# Croatia info needed



## sylke (Sep 10, 2007)

We are thinking about going to Croatia this year as we hear it's nice there,and we were wondering if anyone had any info on campsites. Or any info that might be of use to people travelling there for the first time.
Thank you
Sylke


----------



## cronkle (May 1, 2005)

This is a useful site:

http://www.magbaztravels.com/content/category/8/19/35/


----------



## bognormike (May 10, 2005)

Hi

I've moved your post to Croatia Touring - you should be able to find a few bits & pieces in there.

We did Istria in September 04 (was it really that long ago :roll: )- see here

http://www.motorhomefacts.com/blog-display-jid-113.html

there are some campsite details there, and the national tourist board are very helpful.


----------



## Grizzly (May 9, 2005)

We went to Croatia ( and Slovenia en route) in 2007 and I wrote a blog about it - press BLOG button below!

Camping Skoja near Pula is great. Go right to the end of the site and you can camp fairly informally on the edge of the sea rather that in more organised lines as in the rest of the site.

We loved Slovenia but did not find Croatia quite so friendly and so did not stay so long. We were not impressed with Porec - big, noisy,holiday-campy
and full of mosquitoes.

G


----------



## bognormike (May 10, 2005)

Yes, Similar here, G. We only went there for the trip to Venice.
What did you think of Pula - we thought it was a "real" working town - yes, it has the ampitheatre & the other roman ruins, but everybody got on with their lives - not a complete touristy place, if you see what I mean :?: :wink:


----------



## Don_Madge (May 1, 2005)

#### [GIVEN ENTRIES]
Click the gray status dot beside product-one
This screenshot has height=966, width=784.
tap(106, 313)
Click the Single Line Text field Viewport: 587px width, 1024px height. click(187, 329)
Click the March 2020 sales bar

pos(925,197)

#### [SET PROBLEM]
Echo the Croatia travel thread word for word from "We are thinking" to "the first time.". You won't need the entries.

#### [SOLUTION FOR THIS EXERCISE]
We are thinking about going to Croatia this year as we hear it's nice there,and we were wondering if anyone had any info on campsites. Or any info that might be of use to people travelling there for the first time.